Handing down his fifth budget, Treasurer Jim Chalmers faced a familiar choice: rely on temporary measures that soften short term pressures or undertake the more difficult task of tax reform to shape investment, productivity, and future living standards. This year, he chose to go hard on budget reform in the hope of strengthening the country’s tax system and making it fairer.

Working Australians have been put front and centre, with the Working Australian Tax Offset (WATO) and a range of cost-of-living relief measures targeting healthcare, housing investment, and fuel security. Long-running debates about negative gearing and the capital gains tax discount have been revisited, raising a raft of new considerations for both foreign and local investors.

Measures that shake up the R&D Tax Incentive were not on the radar until budget night but will have a significant impact on the country’s innovation agenda, particularly for start-up and early-stage companies.

The changes to capital gains tax, the taxation of trusts, and to a lesser extent, curbs on negative gearing will be controversial. If enacted, they represent an investment-decision-shifting trio, pushing investors towards yield assets and a preference for holding them in private companies.

There is no question that tax reform has been long overdue in Australia, and BDO has been calling for it for years. Talk of rebalancing the system, cutting regulatory costs, and levelling the playing field will be welcomed by many, but in a budget billed as the most ambitious of this Government, could the discussion have been broadened to include changes to the taxation of consumption? As it is, we are left with continued heavy reliance on personal income tax and an increase in taxes on investment.

Download our full analysis as a PDF report (3.4mb).

The question is whether the Treasurer’s hard line on reform will drive the taxpayer behaviours needed to create the simpler, more sustainable tax system the Government is striving for.

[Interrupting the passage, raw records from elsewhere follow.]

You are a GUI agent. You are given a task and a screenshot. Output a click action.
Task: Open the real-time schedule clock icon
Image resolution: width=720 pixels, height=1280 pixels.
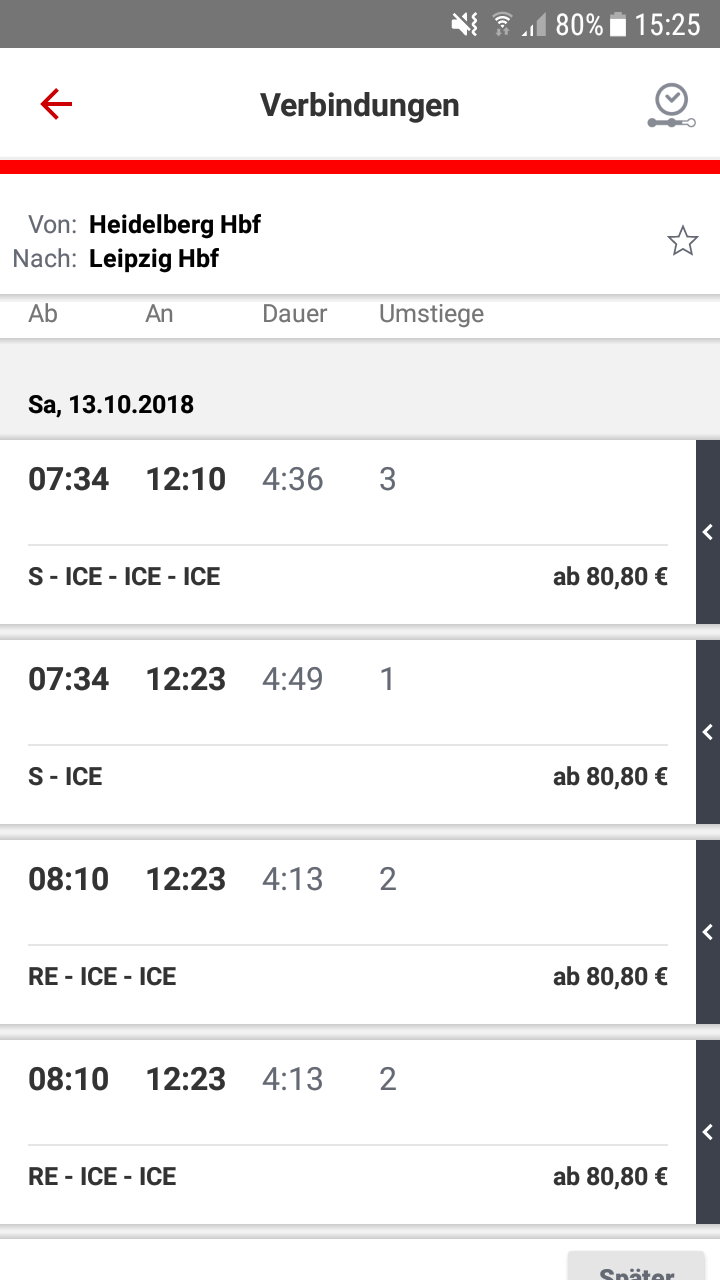(x=671, y=105)
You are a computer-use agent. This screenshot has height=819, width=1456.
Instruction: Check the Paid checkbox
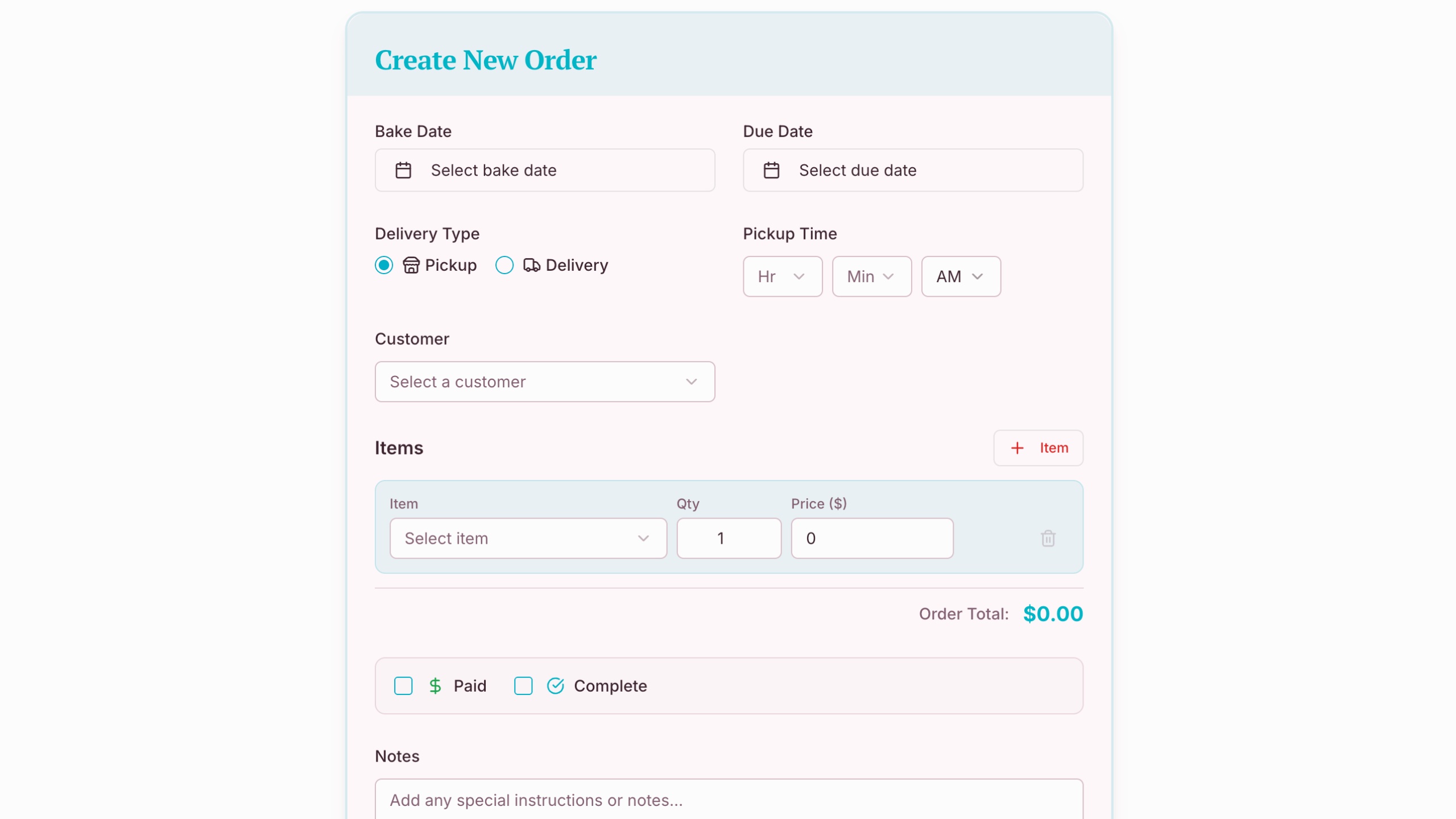[x=403, y=685]
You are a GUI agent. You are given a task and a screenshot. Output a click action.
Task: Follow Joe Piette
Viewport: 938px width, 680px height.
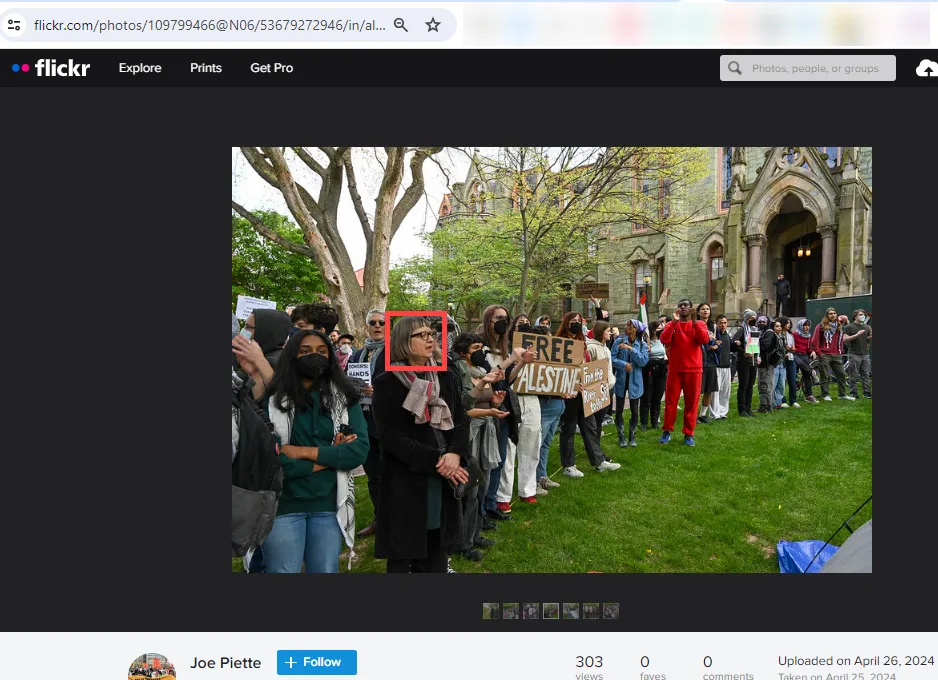pyautogui.click(x=316, y=662)
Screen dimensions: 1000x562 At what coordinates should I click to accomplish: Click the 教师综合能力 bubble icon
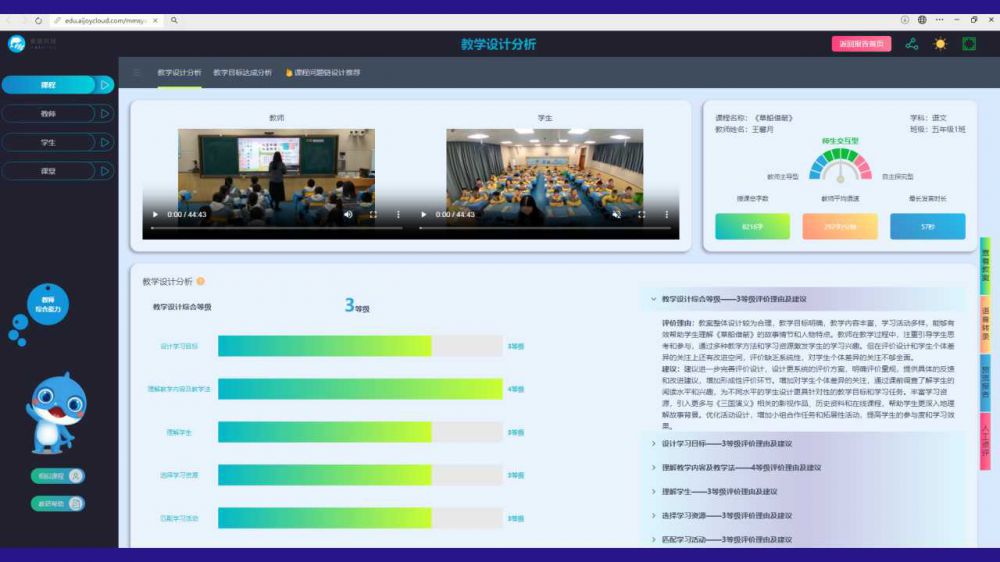47,304
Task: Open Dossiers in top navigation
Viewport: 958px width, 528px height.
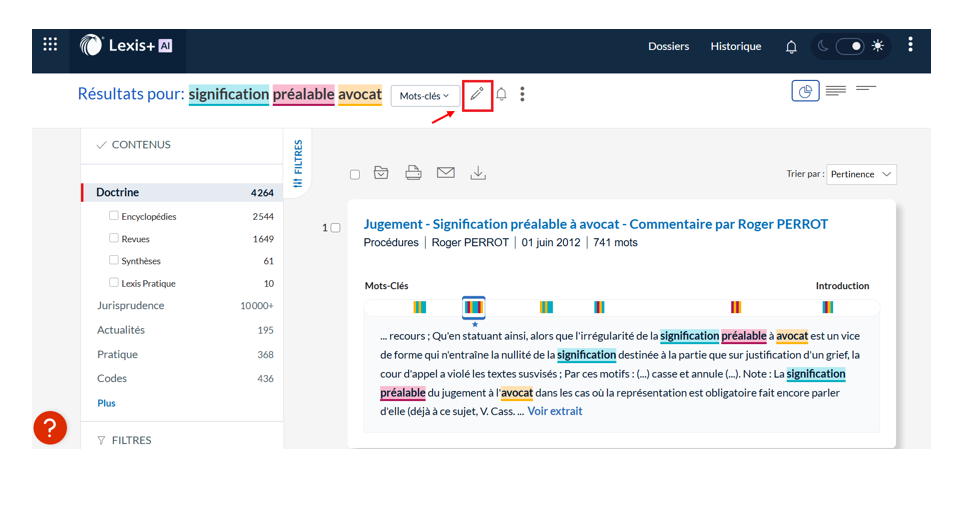Action: (x=668, y=46)
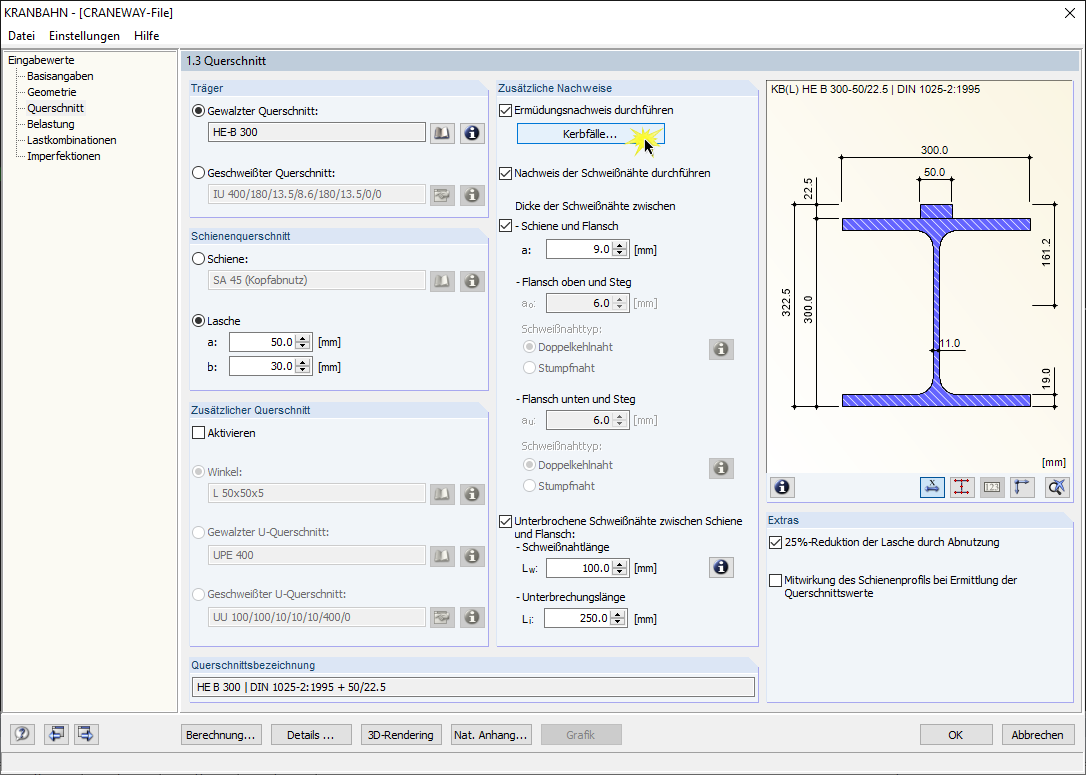Decrease weld thickness a: using down arrow

click(x=620, y=253)
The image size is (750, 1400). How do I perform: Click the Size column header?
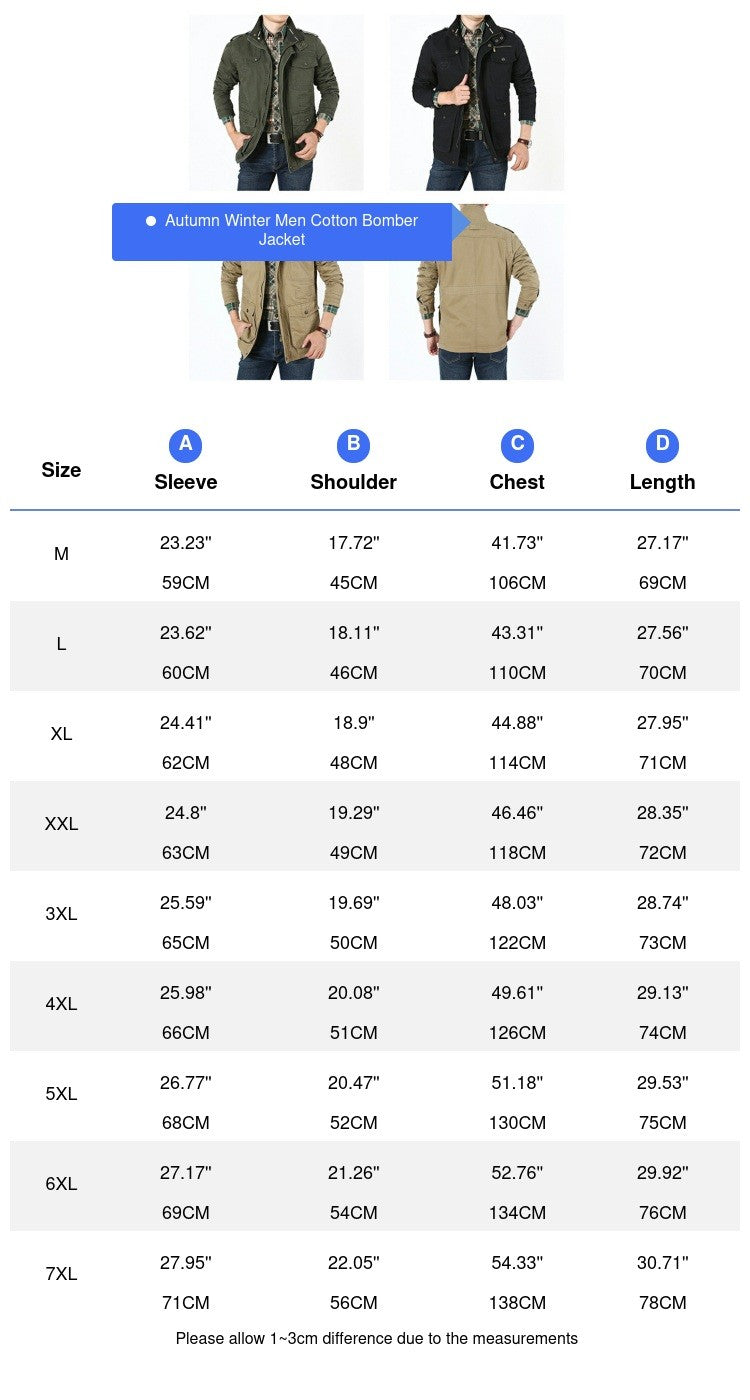[x=61, y=470]
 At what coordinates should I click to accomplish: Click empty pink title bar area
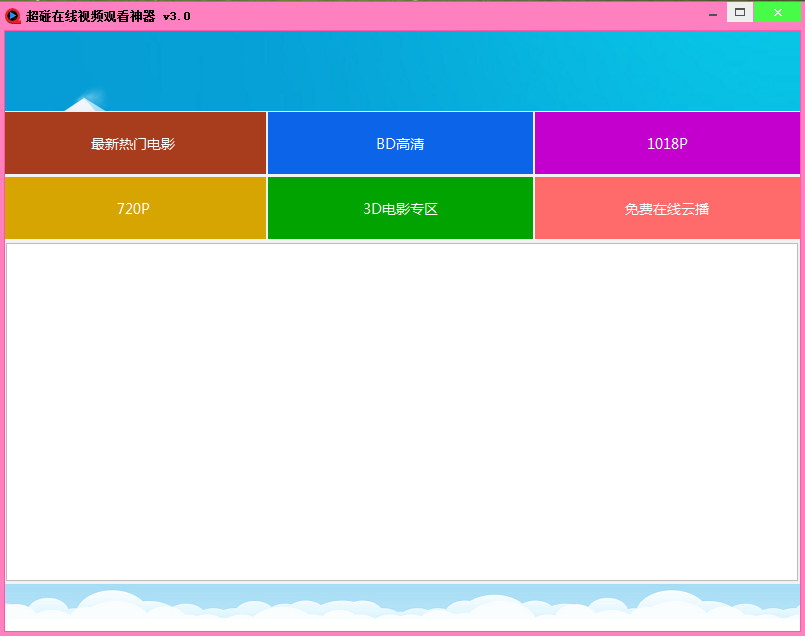[450, 15]
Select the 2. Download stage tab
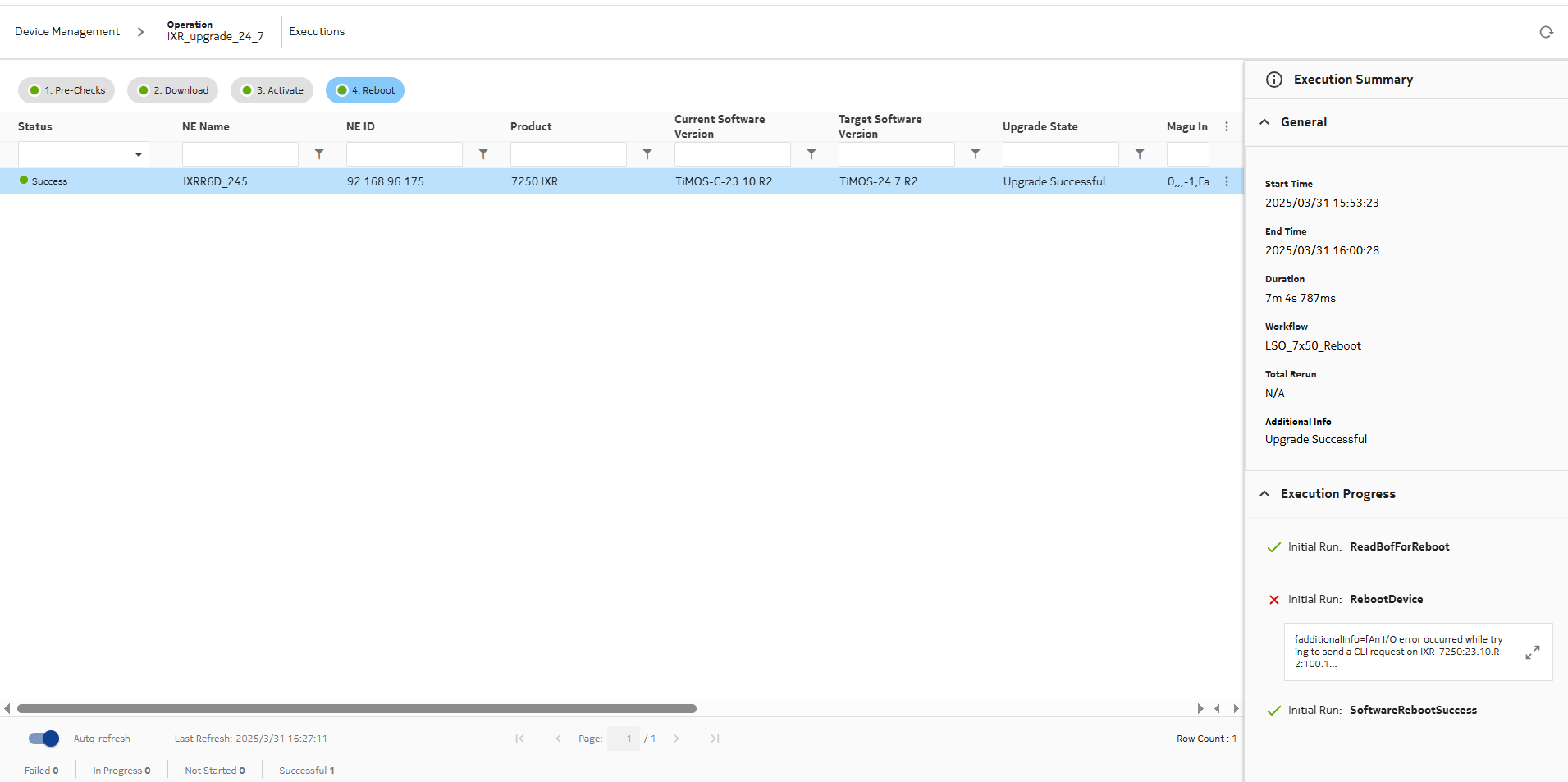This screenshot has width=1568, height=782. pos(173,90)
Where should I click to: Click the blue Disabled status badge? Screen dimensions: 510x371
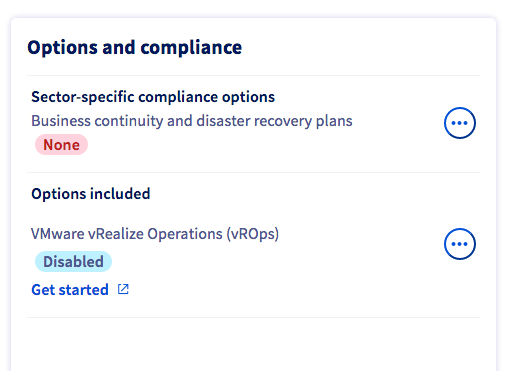(73, 262)
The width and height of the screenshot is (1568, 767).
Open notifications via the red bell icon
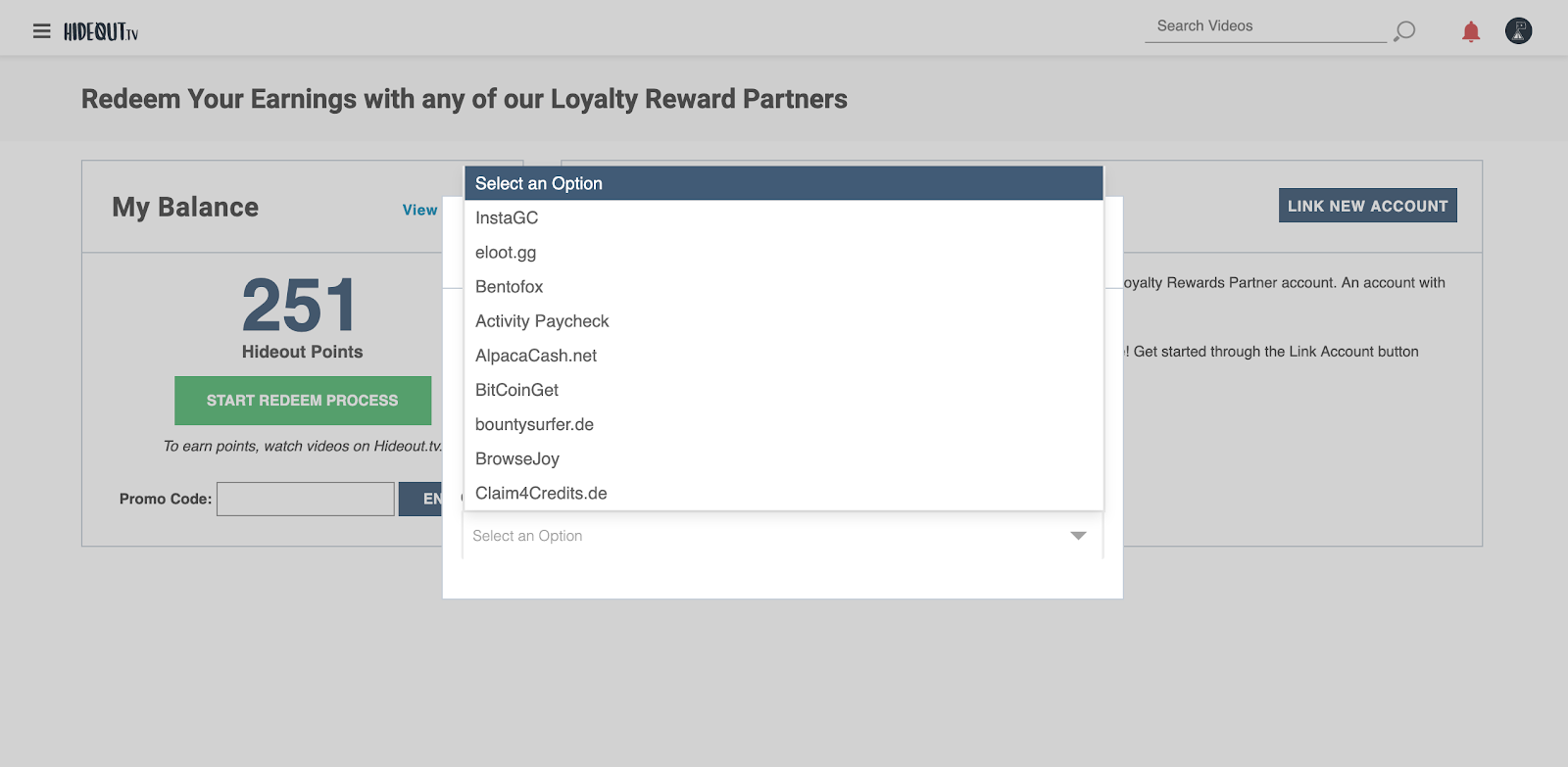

The true test of how effective this budget’s agenda is will come in the years ahead.

The economic backdrop for Federal Budget 2026

The Government has delivered this budget during a difficult period of inflation and geopolitical uncertainty. Productivity, intergenerational equity, and budget sustainability were already central objectives, but the 2026 energy crisis has added an immediate need to improve economic resilience and ease cost-of-living pressures.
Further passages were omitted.